Riley signs ‘Right to Know' law

Published 7:29 pm Wednesday, April 26, 2006

By Staff
Special to The Standard
MONTGOMERY - Gov. Bob Riley put some positive action into National Crime Victims Rights Week today by signing into law a rape victims' &#8220Right to Know” act that requires rape and sexual assault suspects to undergo on-demand tests for HIV and other sexually transmitted diseases.
During a speech at the Governor's Conference on Law Enforcement Training, held annually each year during National Crime Victims Rights Week, Riley signed the bill into law as the bill's sponsor and the rape victim who inspired it watched.
Prior to this change in law, testing was required only after a rape conviction.
That was no help, however, to rape victims forced to wait to learn if they had been exposed to HIV or some other sexually transmitted disease, officials with the governor's office said.
One such victim is Doris Stewart of Montgomery, who was raped in 2002.
But the assault on her was just one of the two crimes committed against her, Riley said.  &#8220The other was her inability to find out if her attacker had HIV.”
HIV is Human Immunodeficiency Virus, the virus that causes AIDS.
Stewart contacted state legislators and sought a change in law to require testing of rape suspects for HIV.
Rep. David Grimes, R-Montgomery, introduced the bill and worked to get it passed
The National Rape Crisis Center estimates the rate of HIV infection among sexual assault victims is higher than the general population because the violent nature of the forced sexual contact increases the chances of HIV transmission.
Sexual assault victims cannot simply test themselves for HIV immediately after the attack because it can take up to six weeks for the virus to be detected.  

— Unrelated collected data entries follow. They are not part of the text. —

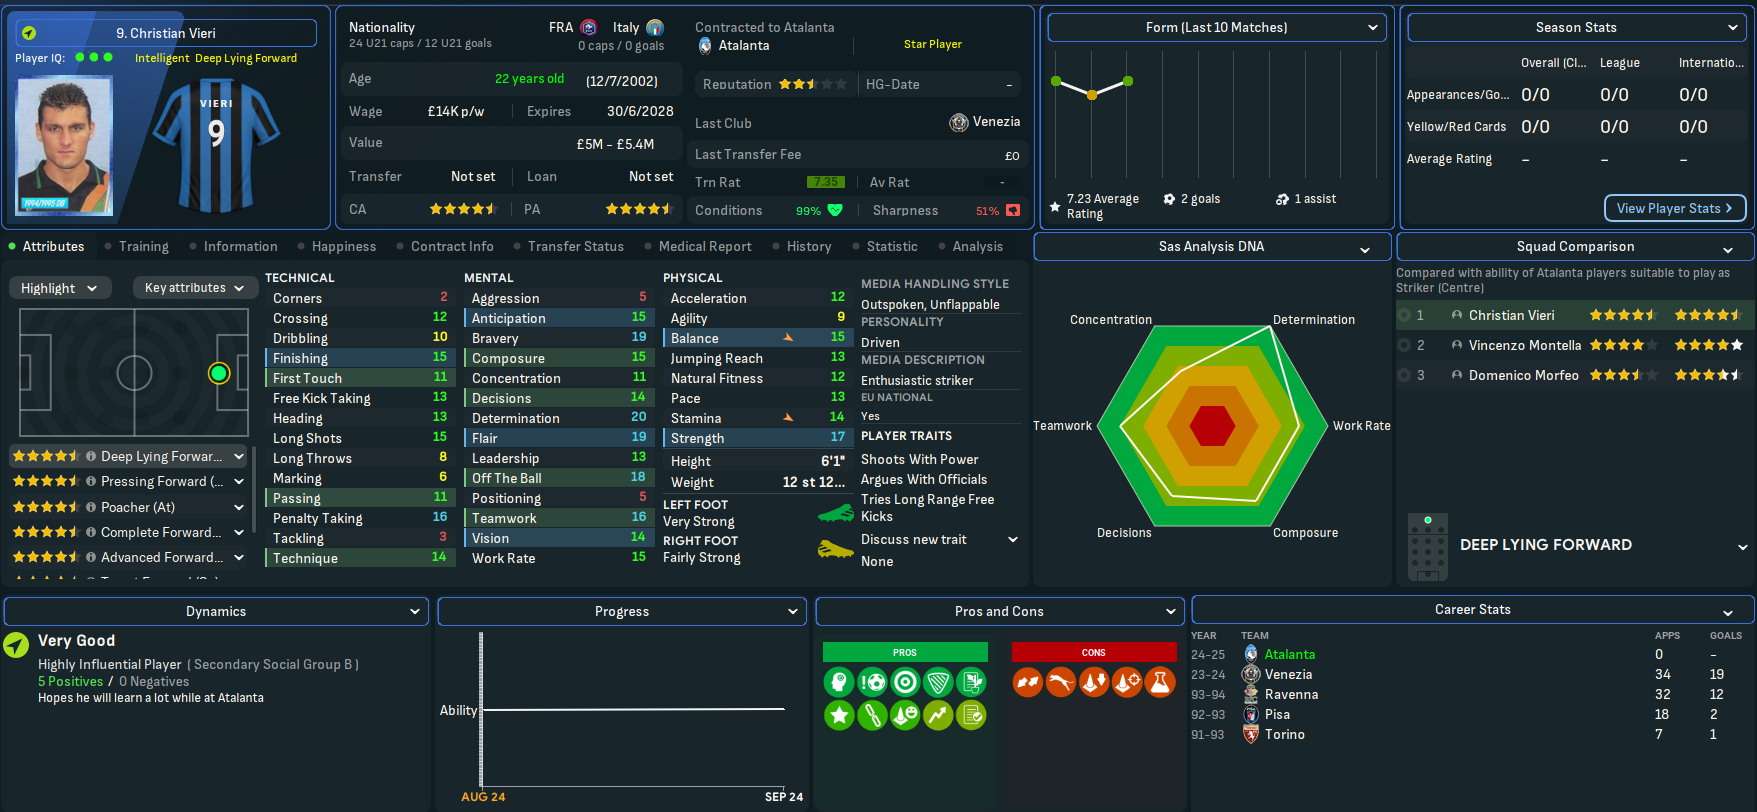Click the info icon beside Poacher (At)
The width and height of the screenshot is (1757, 812).
pyautogui.click(x=91, y=507)
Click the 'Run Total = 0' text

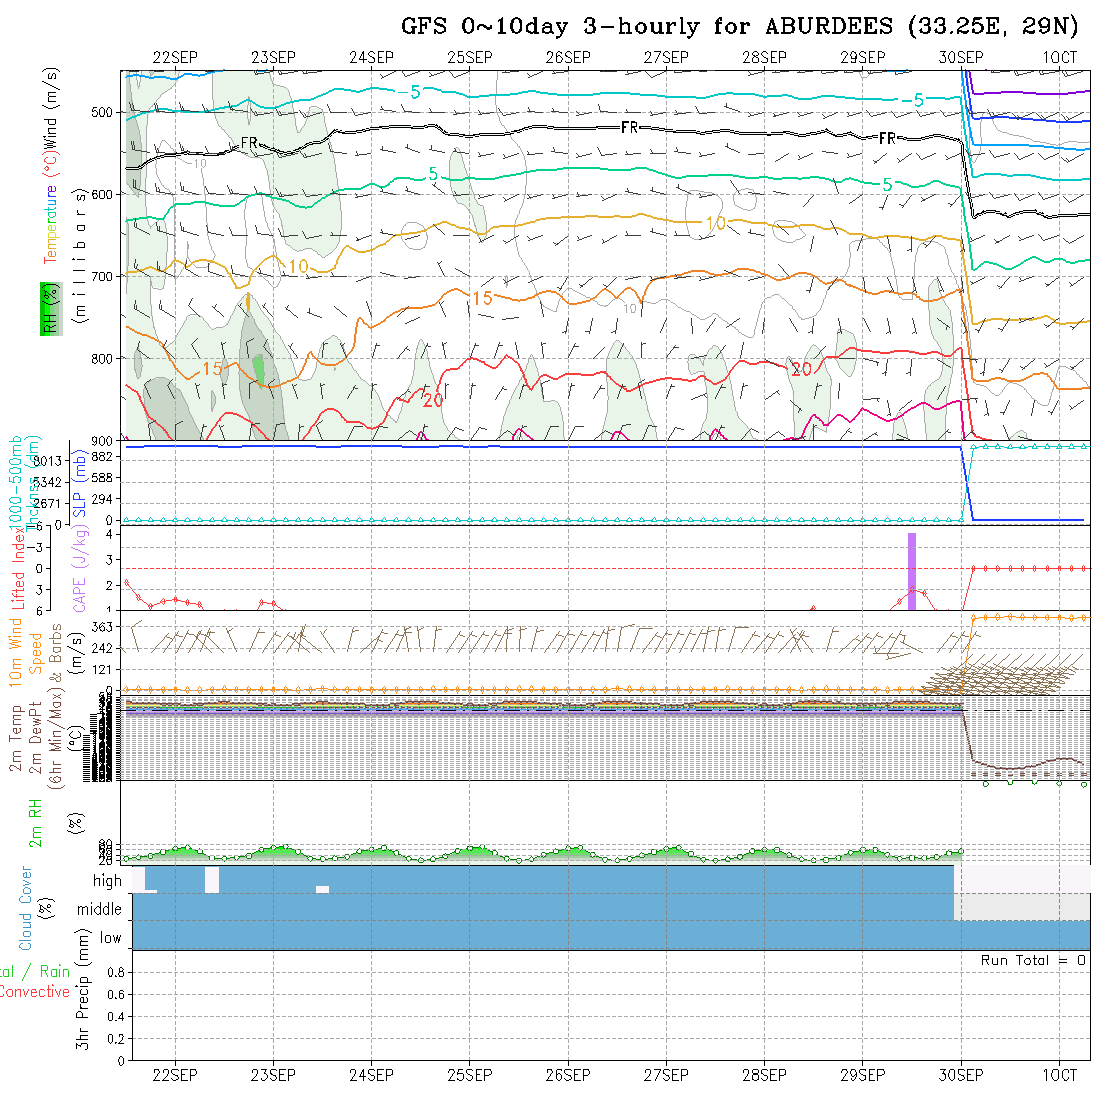click(x=1033, y=960)
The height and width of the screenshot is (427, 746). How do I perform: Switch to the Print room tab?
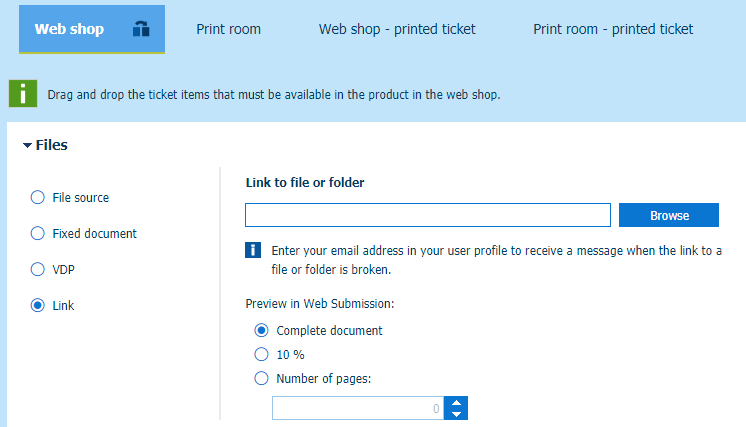(x=228, y=29)
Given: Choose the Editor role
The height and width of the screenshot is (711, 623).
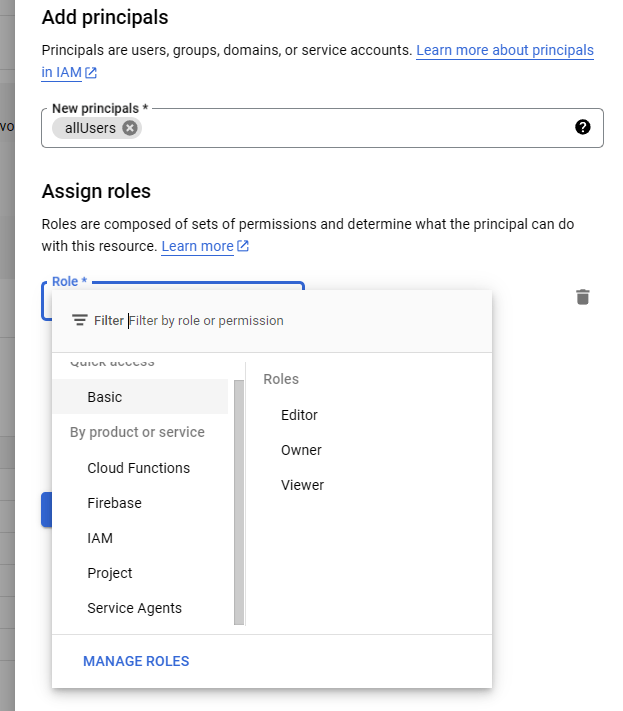Looking at the screenshot, I should tap(299, 415).
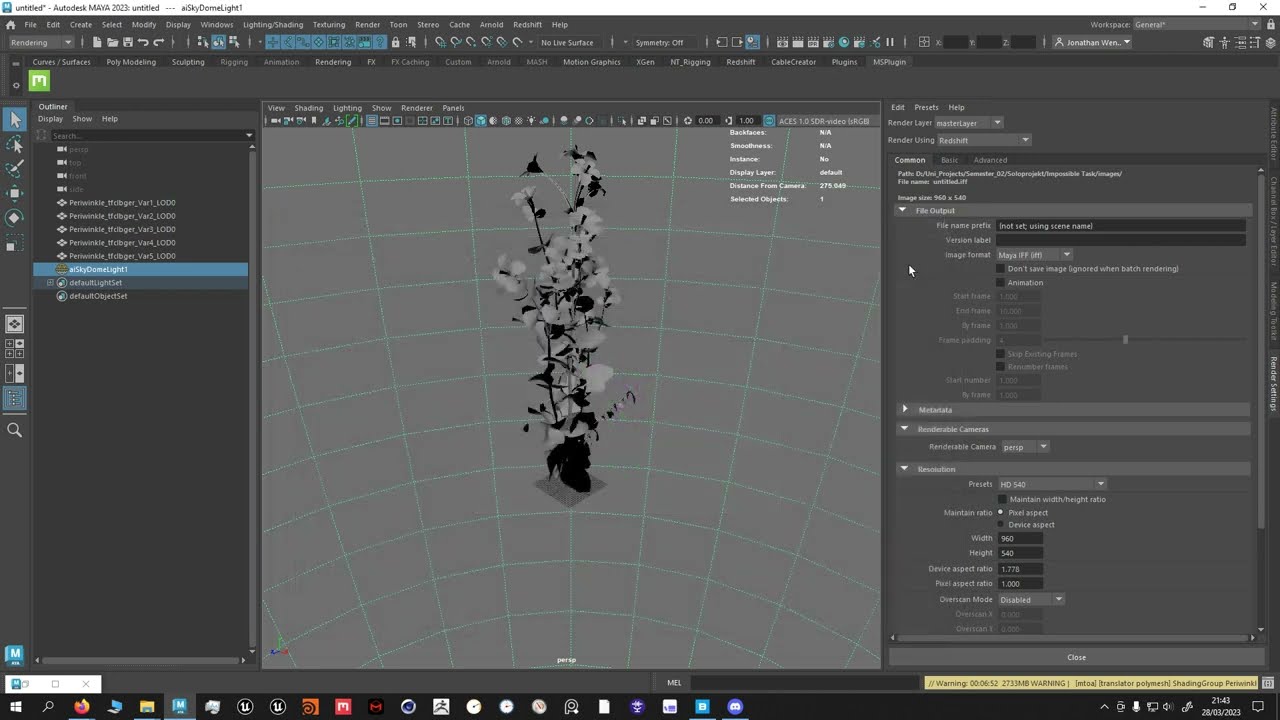
Task: Check Maintain width/height ratio
Action: (1002, 499)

That means, in most cases, victims begin preventive drug treatments as soon as possible, regardless of what is known about their assailants.
The treatment, usually involving three anti-AIDS drugs, lasts a month and can produce serious side effects such as nausea, headaches and vomiting.
Some victims who do not know the HIV status of their attacker decide not to go through with the treatment because of the side effects.  
A positive HIV test from a rape suspect would give the victims the assurance that they should complete the treatment.
The new law goes into effect on July 1.